I’m reaching out to get some community feedback on EEG data management, particularly around format choices for BIDS-compliant datasets.
Our context: we are building a multimodal dataset (EEG, MRI, genetics, clinical data) and are working on structuring everything in BIDS format.
Our current approach: we opted for EDF for our EEG data. Our reasoning is that triggers/stimuli are encoded in EDF annotations and can be retrieved straightforwardly via MNE. Channel and event information is also available in the BIDS sidecars (channels.tsv and events.tsv), which we find sufficient for analysis.
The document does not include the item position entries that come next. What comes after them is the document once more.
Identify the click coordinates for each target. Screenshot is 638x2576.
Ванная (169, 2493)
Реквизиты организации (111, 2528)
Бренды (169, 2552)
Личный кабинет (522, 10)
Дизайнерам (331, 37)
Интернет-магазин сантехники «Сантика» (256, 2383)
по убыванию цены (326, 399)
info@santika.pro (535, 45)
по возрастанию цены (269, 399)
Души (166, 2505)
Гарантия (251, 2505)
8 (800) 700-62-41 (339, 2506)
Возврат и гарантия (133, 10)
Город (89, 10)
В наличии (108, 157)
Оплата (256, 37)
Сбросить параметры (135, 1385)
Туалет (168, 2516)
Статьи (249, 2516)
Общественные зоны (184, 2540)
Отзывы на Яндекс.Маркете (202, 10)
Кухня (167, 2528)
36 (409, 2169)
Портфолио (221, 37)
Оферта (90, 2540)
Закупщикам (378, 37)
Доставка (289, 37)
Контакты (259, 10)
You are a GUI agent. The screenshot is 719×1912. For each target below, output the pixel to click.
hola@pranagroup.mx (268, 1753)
Our question: do you see any concrete reason not to stick with EDF? Have you encountered actual limitations with EDF that pushed you toward another format (BrainVision, FIF, etc.)?
Any feedback from people who have dealt with similar pipelines would be much appreciated!
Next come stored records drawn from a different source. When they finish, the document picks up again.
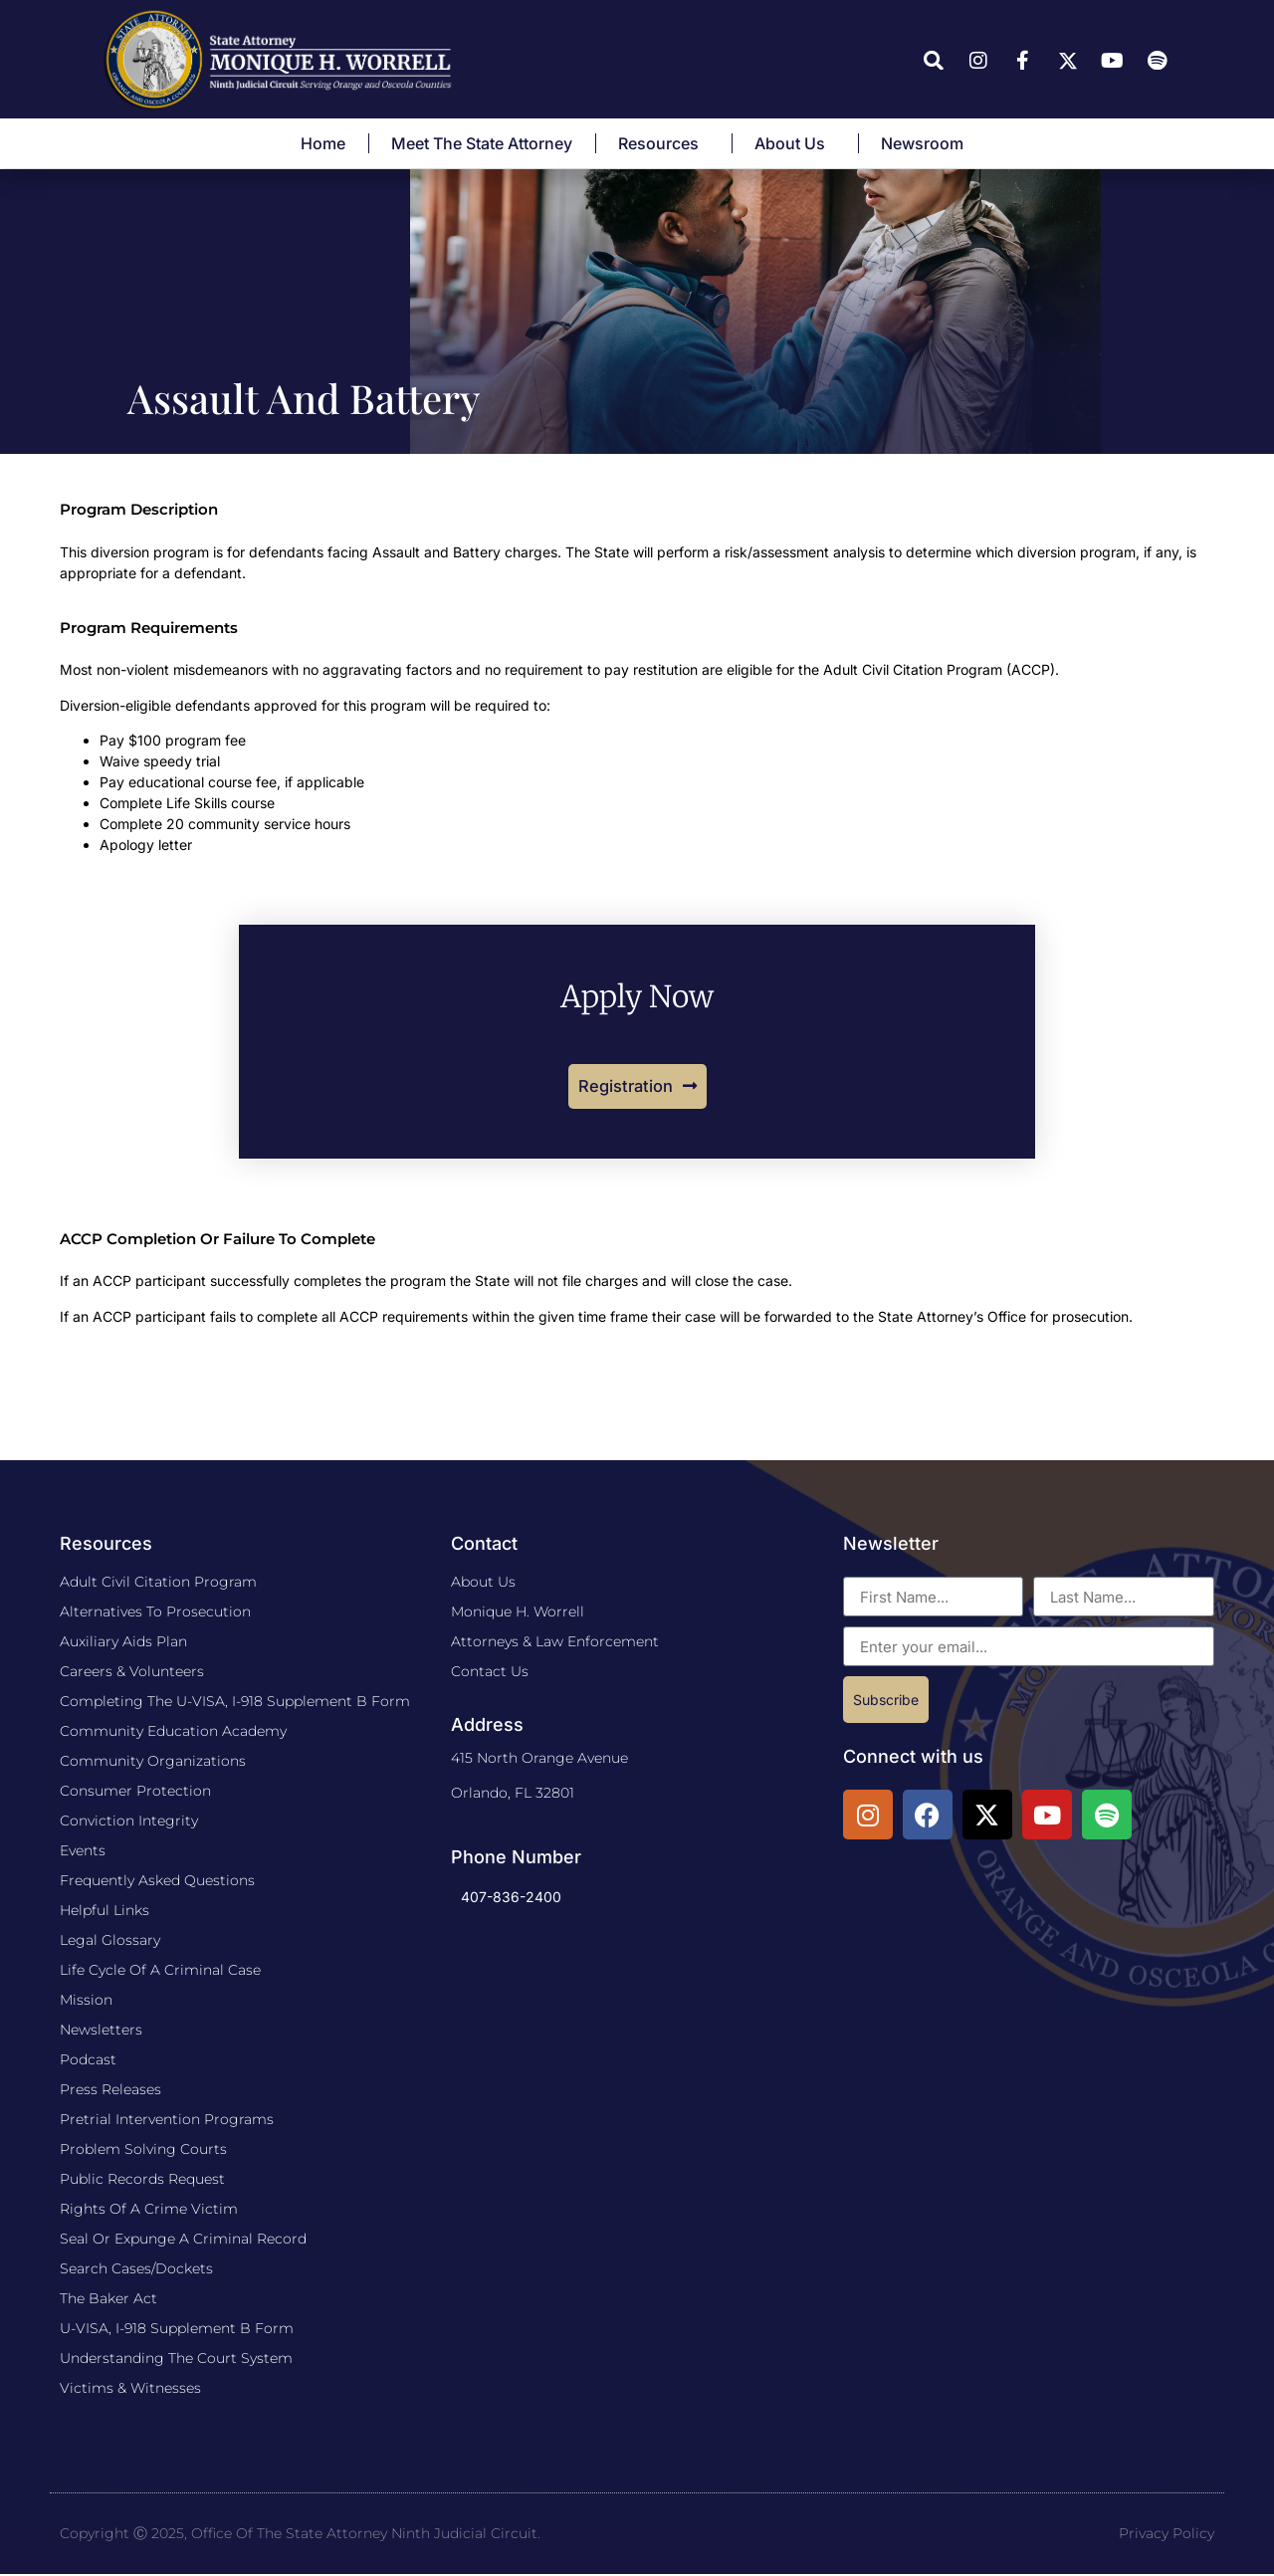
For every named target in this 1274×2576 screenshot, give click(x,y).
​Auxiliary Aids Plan (123, 1643)
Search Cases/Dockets (136, 2270)
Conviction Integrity (129, 1822)
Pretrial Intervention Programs (167, 2121)
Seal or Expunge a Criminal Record (183, 2241)
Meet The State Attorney (481, 143)
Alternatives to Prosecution (155, 1613)
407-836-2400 (511, 1898)
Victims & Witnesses (130, 2390)
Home (323, 143)
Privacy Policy (1166, 2535)
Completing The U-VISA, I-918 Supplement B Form (235, 1703)
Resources (663, 143)
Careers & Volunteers (132, 1673)
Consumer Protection (135, 1793)
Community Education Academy (173, 1733)
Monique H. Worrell (517, 1613)
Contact (484, 1545)
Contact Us (490, 1673)
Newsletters (101, 2031)
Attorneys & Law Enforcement (555, 1643)
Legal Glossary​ (110, 1942)
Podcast (88, 2061)
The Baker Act (108, 2300)
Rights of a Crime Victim (149, 2211)
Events (83, 1852)
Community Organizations (153, 1763)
I think all BIDS-supported formats are generally fine, but here are some things worth considering:
EDF stores EEG data with 16 bits resolution. While this is sufficient in most cases, you might be better off with higher resolutions when you are dealing with extremely large and different offsets across channels. In such cases, BDF or BrainVision might be better options.
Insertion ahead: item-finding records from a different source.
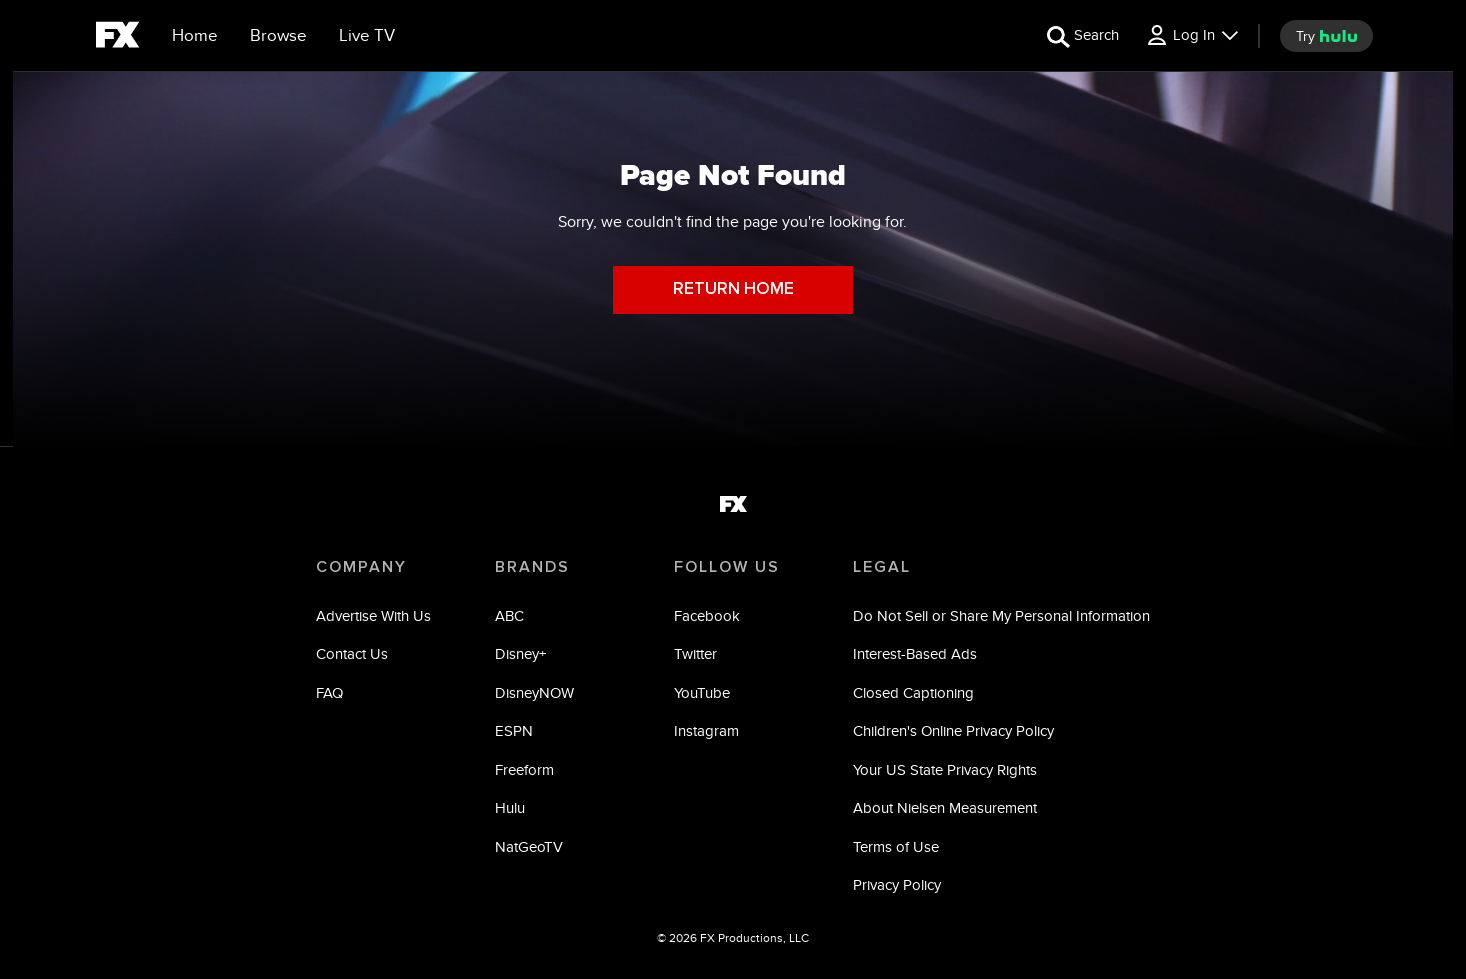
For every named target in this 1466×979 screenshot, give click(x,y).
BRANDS (532, 567)
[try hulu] (1326, 36)
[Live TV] (367, 36)
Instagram (706, 730)
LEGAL (882, 567)
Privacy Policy (897, 884)
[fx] (117, 38)
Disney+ (520, 653)
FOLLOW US (727, 567)
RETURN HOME (733, 289)
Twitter (695, 653)
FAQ (329, 692)
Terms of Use (896, 846)
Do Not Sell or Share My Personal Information (1001, 615)
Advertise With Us (373, 615)
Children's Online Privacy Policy (953, 730)
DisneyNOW (534, 692)
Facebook (707, 615)
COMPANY (361, 567)
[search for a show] (1083, 35)
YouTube (702, 692)
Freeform (524, 769)
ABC (509, 615)
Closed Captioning (913, 692)
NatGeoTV (529, 846)
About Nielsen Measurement (945, 807)
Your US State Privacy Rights (945, 769)
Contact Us (352, 653)
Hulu (510, 807)
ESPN (514, 730)
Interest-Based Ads (915, 653)
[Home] (195, 36)
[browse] (278, 36)
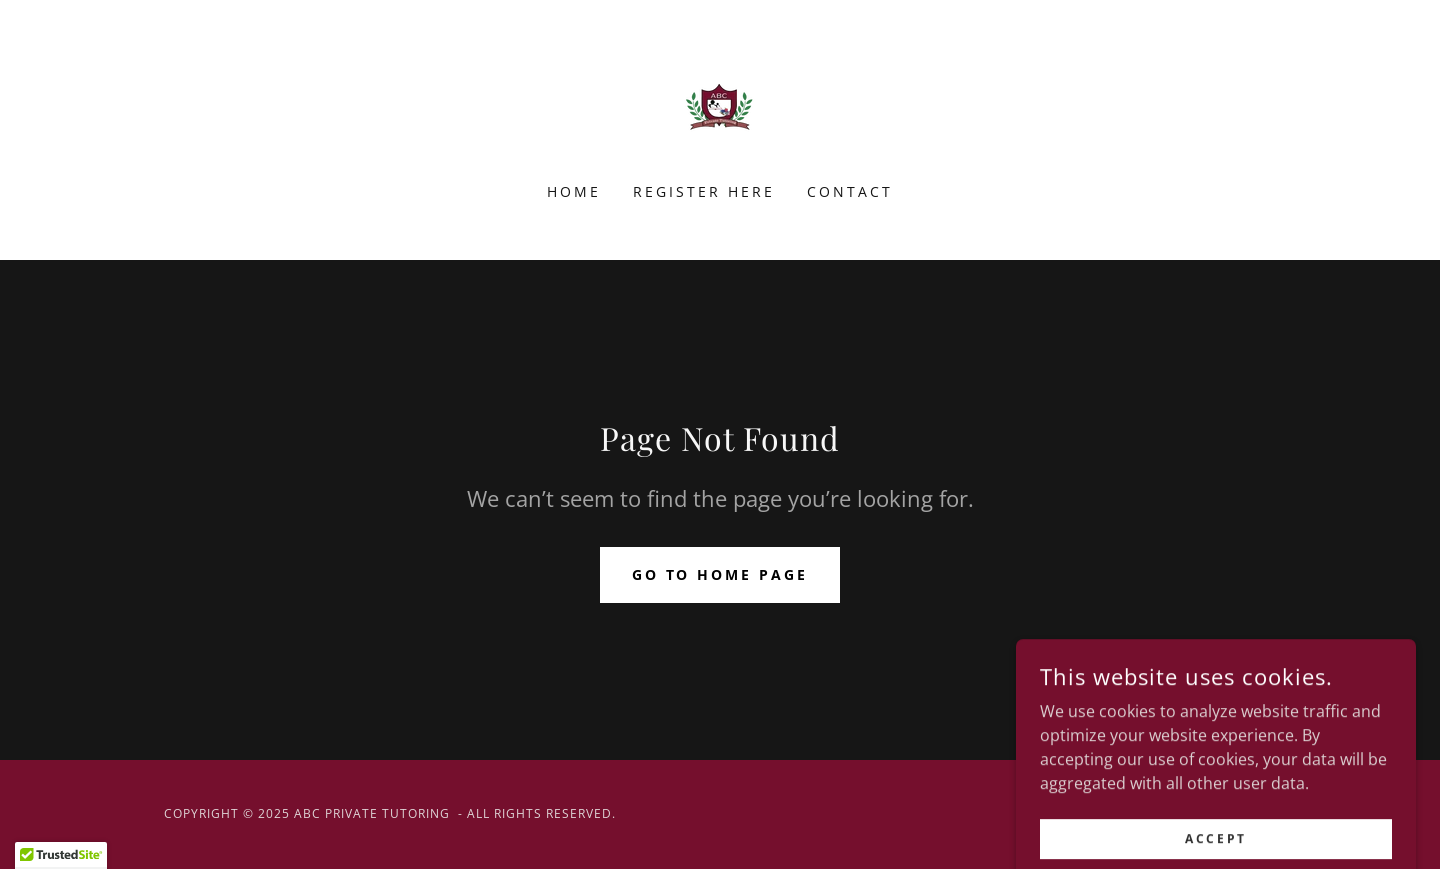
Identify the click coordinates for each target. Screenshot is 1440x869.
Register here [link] (704, 191)
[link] (719, 104)
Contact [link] (850, 191)
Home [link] (574, 191)
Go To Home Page (720, 574)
Triggers/stimuli are also retrieved automatically from BDF and BrainVision formats, so this is not an advantage exclusive to EDF.
I would not recommend FIF because this format is not widely used outside of storing MEG data.
I would not recommend EEGLAB either for a similar reason (not widely used and based on a proprietary MATLAB format).
Other than that, I don’t think there are additional arguments for or against a particular format, especially because you are planning to use the BIDS structure anyway, which includes all kinds of metadata in separate files (which makes the choice of the EEG file format even less critical).